*EXERCISE*
Return verbatim the run of lines that opens with the line holding "Click warning icon" and closes with the last line of the records.

*Collected data entries*
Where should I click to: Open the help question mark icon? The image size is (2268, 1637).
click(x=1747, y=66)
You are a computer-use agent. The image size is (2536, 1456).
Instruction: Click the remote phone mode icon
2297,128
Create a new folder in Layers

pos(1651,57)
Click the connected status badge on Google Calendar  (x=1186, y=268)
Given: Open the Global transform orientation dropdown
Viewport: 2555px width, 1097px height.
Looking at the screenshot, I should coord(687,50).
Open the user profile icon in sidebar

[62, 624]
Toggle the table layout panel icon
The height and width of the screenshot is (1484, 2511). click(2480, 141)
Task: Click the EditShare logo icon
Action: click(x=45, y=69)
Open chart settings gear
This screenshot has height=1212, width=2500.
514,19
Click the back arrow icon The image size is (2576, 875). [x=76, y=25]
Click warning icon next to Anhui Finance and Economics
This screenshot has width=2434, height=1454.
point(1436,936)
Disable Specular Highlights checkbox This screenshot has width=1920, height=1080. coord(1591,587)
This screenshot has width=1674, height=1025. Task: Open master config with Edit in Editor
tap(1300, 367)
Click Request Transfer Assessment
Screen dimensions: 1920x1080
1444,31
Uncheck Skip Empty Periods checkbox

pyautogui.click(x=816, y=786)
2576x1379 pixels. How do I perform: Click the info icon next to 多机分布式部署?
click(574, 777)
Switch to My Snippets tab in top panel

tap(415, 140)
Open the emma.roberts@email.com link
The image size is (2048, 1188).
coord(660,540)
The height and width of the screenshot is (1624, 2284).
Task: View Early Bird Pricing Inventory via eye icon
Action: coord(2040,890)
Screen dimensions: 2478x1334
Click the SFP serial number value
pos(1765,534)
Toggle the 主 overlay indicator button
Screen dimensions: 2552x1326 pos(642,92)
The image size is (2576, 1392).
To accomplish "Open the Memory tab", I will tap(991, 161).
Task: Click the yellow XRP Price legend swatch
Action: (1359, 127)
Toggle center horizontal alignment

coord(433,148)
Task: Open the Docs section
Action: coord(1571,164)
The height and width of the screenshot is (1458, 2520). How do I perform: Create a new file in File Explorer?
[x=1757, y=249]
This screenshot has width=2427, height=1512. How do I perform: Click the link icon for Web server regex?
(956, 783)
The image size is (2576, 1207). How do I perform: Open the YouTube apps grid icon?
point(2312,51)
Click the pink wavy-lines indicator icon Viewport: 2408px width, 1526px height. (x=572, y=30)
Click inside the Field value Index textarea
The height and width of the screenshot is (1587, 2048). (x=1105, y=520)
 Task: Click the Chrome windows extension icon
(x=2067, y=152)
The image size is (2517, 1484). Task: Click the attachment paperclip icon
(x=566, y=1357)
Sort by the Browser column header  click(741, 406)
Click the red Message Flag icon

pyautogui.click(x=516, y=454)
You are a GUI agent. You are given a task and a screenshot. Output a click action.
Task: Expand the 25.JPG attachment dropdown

*ANSWER TO THIS TASK*
Click warning icon next to Anhui Finance and Economics
This screenshot has width=2434, height=1454.
point(1436,936)
Disable Specular Highlights checkbox This screenshot has width=1920, height=1080. coord(1591,587)
This screenshot has width=1674, height=1025. Task: Open master config with Edit in Editor
tap(1300, 367)
Click Request Transfer Assessment
Screen dimensions: 1920x1080
1444,31
Uncheck Skip Empty Periods checkbox

pyautogui.click(x=816, y=786)
2576x1379 pixels. How do I perform: Click the info icon next to 多机分布式部署?
click(574, 777)
Switch to My Snippets tab in top panel

tap(415, 140)
Open the emma.roberts@email.com link
The image size is (2048, 1188).
coord(660,540)
The height and width of the screenshot is (1624, 2284).
Task: View Early Bird Pricing Inventory via eye icon
Action: coord(2040,890)
Screen dimensions: 2478x1334
Click the SFP serial number value
pos(1765,534)
Toggle the 主 overlay indicator button
Screen dimensions: 2552x1326 pos(642,92)
The image size is (2576, 1392).
To accomplish "Open the Memory tab", I will tap(991, 161).
Task: Click the yellow XRP Price legend swatch
Action: (1359, 127)
Toggle center horizontal alignment

coord(433,148)
Task: Open the Docs section
Action: coord(1571,164)
The height and width of the screenshot is (1458, 2520). How do I perform: Create a new file in File Explorer?
[x=1757, y=249]
This screenshot has width=2427, height=1512. How do I perform: Click the link icon for Web server regex?
(956, 783)
The image size is (2576, 1207). How do I perform: Open the YouTube apps grid icon?
point(2312,51)
Click the pink wavy-lines indicator icon Viewport: 2408px width, 1526px height. (x=572, y=30)
Click inside the Field value Index textarea
The height and width of the screenshot is (1587, 2048). (x=1105, y=520)
 Task: Click the Chrome windows extension icon
(x=2067, y=152)
The image size is (2517, 1484). Task: Click the attachment paperclip icon
(x=566, y=1357)
Sort by the Browser column header  click(741, 406)
Click the red Message Flag icon

pyautogui.click(x=516, y=454)
You are a GUI agent. You are given a task and a screenshot. Output a click action.
Task: Expand the 25.JPG attachment dropdown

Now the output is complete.